* **Texte fourni**:
Q – Grâce à votre réforme, vous allez pouvoir intervenir dans le cours de la Justice. N'y a-t-il pas le risque d'exercice de pressions indirectes…
– Au contraire : tout le but de la réforme est de mettre un terme aux interventions dans les affaires individuelles qui ont, au fil des ans, dégradé la confiance dans la Justice. Aussi, la proposition de réforme introduit trois innovations radicales et porteuses d'un nouvel avenir pour la Justice. Il s'agira d'interdire les instructions du Garde dans les dossiers individuels ; d'accorder des garanties de nomination aux membres du Parquet comme jamais, dans l'histoire de la Justice, ils n'en ont bénéficié. Pour garantir l'égalité des citoyens, le Garde, au nom du gouvernement, prendra des directives générales et publiques fixant les objectifs de politique pénale applicables sur le territoire. Et si le Garde a un droit d'action auprès des tribunaux, c'est en toute transparence, par exemple pour déclencher l'action publique lorsqu'un classement sans suite paraît injustifiable, au regard des directives générales. Dans l'hypothèse où le Garde devrait intervenir en cours de procédure, de façon exceptionnelle, et dans des cas d'intérêt général, en tout état de cause, il ne pourrait le faire qu'après avis conforme d'une commission de magistrats placée auprès de la Cour de cassation.
C'est donc la fin des pratiques manipulatoires.
Q – Pourquoi avez-vous décidé de priver le juge d'instruction de la possibilité de placer en détention provisoire ?
– Dans une démocratie, il faut un double regard, surtout lorsqu'il s'agit de la liberté des personnes. C'est pourquoi je pense qu'il faut que les juges d'instruction se consacrent à leur tâche – établir la vérité – et qu'un autre juge décide de la mise en détention provisoire.
Q – À quand la fin des instructions judiciaires interminables ?
– Nous souhaitons fixer des délais aux instructions tout en augmentant les moyens donnés aux enquêteurs.
Q – En marge des affaires instruites par les juges Joly et N'Guyen, n'a-t-on pas assisté à certaines dérives ?
– Je ne commente pas les affaires en cours. L'information est nécessaire au fonctionnement de notre démocratie. Mais il faut veiller à éviter la justice-spectacle. Je compte beaucoup sur la responsabilité des uns et des autres. Je pense cependant qu'il faut que la loi interdise les images des personnes menottées et entravées. Ce n'est pas utile à la manifestation de la vérité et contraire à la dignité humaine.
Q – En juillet, le procureur de Beauvais a classé l'affaire Jean-François Mancel qui avait utilisé de l'argent public à des fins personnelles. Avez-vous été choquée par ce traitement de faveur ?

* **Données fournies**:
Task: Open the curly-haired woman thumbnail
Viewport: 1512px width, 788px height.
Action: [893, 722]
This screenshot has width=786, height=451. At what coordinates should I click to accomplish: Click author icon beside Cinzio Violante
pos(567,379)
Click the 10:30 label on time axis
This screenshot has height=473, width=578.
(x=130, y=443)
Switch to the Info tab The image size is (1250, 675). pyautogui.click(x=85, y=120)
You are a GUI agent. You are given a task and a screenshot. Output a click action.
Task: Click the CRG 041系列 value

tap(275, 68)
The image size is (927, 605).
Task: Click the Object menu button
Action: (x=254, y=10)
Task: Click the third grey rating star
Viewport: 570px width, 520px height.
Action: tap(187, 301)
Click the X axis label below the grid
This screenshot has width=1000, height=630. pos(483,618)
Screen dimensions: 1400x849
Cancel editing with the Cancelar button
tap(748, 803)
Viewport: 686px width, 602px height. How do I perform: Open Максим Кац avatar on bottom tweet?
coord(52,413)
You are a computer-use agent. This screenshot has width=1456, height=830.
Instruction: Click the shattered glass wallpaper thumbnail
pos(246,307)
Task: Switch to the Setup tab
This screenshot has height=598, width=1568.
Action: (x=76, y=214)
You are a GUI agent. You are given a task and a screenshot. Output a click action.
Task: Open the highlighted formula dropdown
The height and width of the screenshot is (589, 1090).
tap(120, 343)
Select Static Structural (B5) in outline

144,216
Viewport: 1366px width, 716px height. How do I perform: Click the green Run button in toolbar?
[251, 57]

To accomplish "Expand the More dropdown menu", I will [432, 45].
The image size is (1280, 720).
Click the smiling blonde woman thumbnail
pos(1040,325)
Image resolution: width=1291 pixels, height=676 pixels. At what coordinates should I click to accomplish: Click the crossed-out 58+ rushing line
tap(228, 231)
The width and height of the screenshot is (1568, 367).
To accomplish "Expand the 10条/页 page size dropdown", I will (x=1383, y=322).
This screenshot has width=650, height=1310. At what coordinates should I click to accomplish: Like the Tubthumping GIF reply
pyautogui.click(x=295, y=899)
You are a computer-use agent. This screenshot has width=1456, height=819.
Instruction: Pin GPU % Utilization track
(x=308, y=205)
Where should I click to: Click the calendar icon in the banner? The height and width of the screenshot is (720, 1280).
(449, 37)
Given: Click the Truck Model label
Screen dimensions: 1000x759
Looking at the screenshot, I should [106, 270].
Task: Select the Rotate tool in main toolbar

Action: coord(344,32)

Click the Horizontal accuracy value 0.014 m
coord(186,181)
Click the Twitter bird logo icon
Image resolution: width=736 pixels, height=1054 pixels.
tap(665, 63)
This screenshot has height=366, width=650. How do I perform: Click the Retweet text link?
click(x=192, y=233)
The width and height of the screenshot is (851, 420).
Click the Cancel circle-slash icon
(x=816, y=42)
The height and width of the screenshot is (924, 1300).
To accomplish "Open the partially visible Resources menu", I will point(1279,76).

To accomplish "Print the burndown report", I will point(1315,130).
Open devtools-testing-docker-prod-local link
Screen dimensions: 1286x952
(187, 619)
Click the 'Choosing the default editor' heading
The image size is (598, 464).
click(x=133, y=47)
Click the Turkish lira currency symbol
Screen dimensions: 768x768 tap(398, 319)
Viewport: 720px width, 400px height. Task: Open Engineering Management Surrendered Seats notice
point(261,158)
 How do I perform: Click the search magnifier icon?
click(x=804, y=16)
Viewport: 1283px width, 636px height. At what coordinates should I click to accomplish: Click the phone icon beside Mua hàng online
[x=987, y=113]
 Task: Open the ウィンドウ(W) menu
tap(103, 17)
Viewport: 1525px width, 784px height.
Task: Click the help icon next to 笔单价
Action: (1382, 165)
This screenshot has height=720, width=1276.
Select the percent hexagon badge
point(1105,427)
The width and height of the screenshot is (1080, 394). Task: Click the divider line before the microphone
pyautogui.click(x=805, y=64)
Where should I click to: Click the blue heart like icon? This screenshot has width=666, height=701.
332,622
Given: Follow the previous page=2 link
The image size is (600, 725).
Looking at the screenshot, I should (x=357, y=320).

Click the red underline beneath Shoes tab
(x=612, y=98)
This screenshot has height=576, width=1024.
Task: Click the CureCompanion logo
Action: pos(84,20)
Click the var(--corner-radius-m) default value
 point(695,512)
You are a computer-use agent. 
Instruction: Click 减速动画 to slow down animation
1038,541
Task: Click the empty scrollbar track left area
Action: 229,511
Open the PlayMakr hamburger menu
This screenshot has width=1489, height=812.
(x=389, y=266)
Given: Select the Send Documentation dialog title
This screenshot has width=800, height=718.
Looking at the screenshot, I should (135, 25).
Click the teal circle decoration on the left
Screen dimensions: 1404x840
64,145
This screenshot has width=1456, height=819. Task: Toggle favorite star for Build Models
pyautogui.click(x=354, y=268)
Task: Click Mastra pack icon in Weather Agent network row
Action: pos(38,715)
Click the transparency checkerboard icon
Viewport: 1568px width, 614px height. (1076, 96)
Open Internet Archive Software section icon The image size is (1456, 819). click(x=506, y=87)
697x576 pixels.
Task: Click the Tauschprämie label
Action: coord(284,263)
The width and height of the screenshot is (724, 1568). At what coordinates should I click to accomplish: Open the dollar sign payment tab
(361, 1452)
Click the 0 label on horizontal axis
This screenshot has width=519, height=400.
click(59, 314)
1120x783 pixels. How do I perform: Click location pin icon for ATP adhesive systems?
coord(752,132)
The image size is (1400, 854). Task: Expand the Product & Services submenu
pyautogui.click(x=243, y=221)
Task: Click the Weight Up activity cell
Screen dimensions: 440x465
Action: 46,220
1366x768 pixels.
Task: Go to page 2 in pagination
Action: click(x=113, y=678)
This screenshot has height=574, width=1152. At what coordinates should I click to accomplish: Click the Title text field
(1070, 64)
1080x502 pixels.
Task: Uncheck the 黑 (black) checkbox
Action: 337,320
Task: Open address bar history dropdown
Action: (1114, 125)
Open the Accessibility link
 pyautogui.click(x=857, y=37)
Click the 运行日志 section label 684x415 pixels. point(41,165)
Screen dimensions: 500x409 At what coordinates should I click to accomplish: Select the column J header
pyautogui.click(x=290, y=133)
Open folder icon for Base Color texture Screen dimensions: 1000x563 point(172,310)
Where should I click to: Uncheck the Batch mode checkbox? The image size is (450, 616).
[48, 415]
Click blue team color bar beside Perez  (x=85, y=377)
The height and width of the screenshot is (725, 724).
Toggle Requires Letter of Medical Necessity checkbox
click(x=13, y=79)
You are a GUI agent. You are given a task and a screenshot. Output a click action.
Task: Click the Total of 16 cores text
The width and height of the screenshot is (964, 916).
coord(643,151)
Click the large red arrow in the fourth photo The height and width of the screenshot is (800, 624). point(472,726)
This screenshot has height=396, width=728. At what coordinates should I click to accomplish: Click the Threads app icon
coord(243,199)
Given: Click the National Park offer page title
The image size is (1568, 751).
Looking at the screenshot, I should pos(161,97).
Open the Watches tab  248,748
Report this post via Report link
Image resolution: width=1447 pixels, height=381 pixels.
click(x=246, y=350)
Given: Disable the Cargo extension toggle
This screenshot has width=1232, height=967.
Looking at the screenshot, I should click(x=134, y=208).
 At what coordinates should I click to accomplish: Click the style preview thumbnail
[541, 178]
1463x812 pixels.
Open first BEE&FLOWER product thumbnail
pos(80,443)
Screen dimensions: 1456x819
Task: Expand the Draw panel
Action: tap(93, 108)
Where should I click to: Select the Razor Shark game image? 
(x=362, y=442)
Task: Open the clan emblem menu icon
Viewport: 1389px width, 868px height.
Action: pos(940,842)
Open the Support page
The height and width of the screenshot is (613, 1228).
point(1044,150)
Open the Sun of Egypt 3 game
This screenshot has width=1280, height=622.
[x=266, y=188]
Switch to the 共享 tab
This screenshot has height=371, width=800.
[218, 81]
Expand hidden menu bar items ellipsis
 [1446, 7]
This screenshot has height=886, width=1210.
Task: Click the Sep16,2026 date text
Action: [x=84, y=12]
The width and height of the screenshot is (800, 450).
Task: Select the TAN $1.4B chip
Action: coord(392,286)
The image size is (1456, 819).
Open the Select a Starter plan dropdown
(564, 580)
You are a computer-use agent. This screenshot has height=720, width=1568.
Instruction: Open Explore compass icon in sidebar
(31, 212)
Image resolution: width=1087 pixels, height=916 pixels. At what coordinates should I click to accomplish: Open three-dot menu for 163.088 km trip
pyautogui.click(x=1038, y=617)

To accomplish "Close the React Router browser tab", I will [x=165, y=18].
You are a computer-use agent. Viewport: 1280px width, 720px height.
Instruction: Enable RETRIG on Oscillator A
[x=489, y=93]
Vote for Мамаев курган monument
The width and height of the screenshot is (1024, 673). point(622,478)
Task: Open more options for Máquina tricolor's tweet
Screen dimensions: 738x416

* **Tâches à réaliser**:
A. Pour chacune des affirmations suivantes, indiquez par oui ou par non si elle s'accorde avec l'entretien sur la réforme de la Justice, en citant fidèlement les mots du texte qui permettent de trancher : (i) la réforme prévoit d'interdire les instructions du Garde dans les dossiers individuels ; (ii) le juge d'instruction gardera le pouvoir de placer en détention provisoire ; (iii) une intervention exceptionnelle du Garde en cours de procédure exigerait l'avis conforme d'une commission de magistrats.
B. Reproduisez à l'identique les lignes du listing, en partant de son début et en terminant par la ligne qui contient « (x=130, y=443) », celle-ci comprise.
Le texte et le listing n'ont aucun lien entre eux.

* **Résultats par tâche**:
A.
(i) Oui : « Il s'agira d'interdire les instructions du Garde dans les dossiers individuels ».
(ii) Non : « qu'un autre juge décide de la mise en détention provisoire ».
(iii) Oui : « il ne pourrait le faire qu'après avis conforme d'une commission de magistrats placée auprès de la Cour de cassation ».

B.
Task: Open the curly-haired woman thumbnail
Viewport: 1512px width, 788px height.
Action: [893, 722]
This screenshot has width=786, height=451. At what coordinates should I click to accomplish: Click author icon beside Cinzio Violante
pos(567,379)
Click the 10:30 label on time axis
This screenshot has height=473, width=578.
(x=130, y=443)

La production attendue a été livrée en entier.